Tip: You really need to devote a large amount of time to studying .NET Remoting before taking this exam. It's quite complicated and requires a good bit of time to master fully.

"Oh No … it's RAID!"
Note that the RAID I'm referring to is not the variety that involves disks or the systems engineer. It involves catching those pesky bugs in your application and squishing the life out of 'em! Visual Studio.NET includes a good number of tools to help you win the war against bugs. In order to pass this test, you need to be familiar with all of them.

Be sure you know how to use the Trace and Debug objects provided to you by the .NET Framework. The Debug object is used to print out values or take specific action when necessary (such as an assert), while the Trace object is used to write specific information to a log file or even the Event Log if necessary. Remember that code written with the Debug object won't be compiled into a release version; so writing to logs is probably a better long-term troubleshooting solution.

You can also take advantage of tools like the Immediate, Quick Watch, and Watch windows. The Immediate window allows you to print variable values and execute statements on the fly when you're sitting at a breakpoint. The various versions of the Watch window allow you to "watch" a variable and break at a specified condition. This tool is an excellent candidate for loops that execute for a lengthy period of time.

10 Things To Practice
  1. Examine the web.config and machine.config files for remoting settings. Make sure you understand the sections.
  2. Create a simple Web service that adds two numbers together. Create an ASP.NET client to display the results.
  3. Create an XSD schema by using XSD.EXE for an existing XML file. Create a strongly typed DataSet with the schema.
  4. Practice writing "FOR XML" queries on SQL Server 2000. Use "AUTO" and "RAW" modes.
  5. Deploy an application by using the XCOPY method to a Web server with the .NET Framework installed.
  6. Write conditional code that will write errors to the event log in Windows 2000 and XP, and to a text file in Windows 98.
  7. Create a basic .NET Remoting component that retrieves data from a SQL Server database.
  8. Using the same component from #7, but make the SQL query take an extended period of time. Then make the call to the component asynchronously.
  9. Write a simple Windows Service that gives the system's time.
  10. Use the Visual Studio.NET debugger to debug a Windows Service in realtime.

(Exam objectives can be found at www.microsoft.com/traincert/exams/70-310.asp.)

Anchors Away!
The final part of our voyage leads us to deployment of the application. This can be a rather arduous process, especially if you have a great deal of distributed components to place on different machines. If all of your components are of a .NET nature, deployment is actually easy. Just make sure the target machine has the .NET Framework installed and you're ready to go. You can literally copy the files over (depending on the type of application) and you're ready to go!

If you have some components that need to reside in COM+ Services or that are integrated with COM in some fashion, deployment becomes a little more hairy. COM components need to be registered in the Windows registry. Sure, the REGSVR32 command isn't all that hard to deal with, but you may need to use some of the .NET utilities involved here. For example, REGSVCS.EXE registers an assembly with COM+ Services.

Finally, deploying a Web service is easy as well. Simply copy the files to the appropriate Web server, and you're done!
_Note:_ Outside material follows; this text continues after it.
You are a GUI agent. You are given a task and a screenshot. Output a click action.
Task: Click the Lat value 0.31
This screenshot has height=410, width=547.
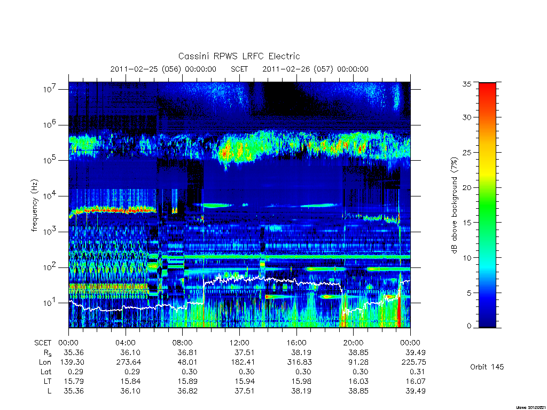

Of course, you need to handle the issue of discovery appropriately. In case you weren't aware, discovery is the process of making your Web service available to the public. Make sure you understand how the DISCO and VSDISCO files work.

Wrapping It Up
All in all, this test isn't easy. Microsoft has cranked up its demands for establishing yourself as a certified developer-in smart ways. But if you use this article as a jumping off point for exploring the capabilities of Visual Studio.NET and spend the appropriate time studying each facet of the technology, you'll become a true expert! Good luck!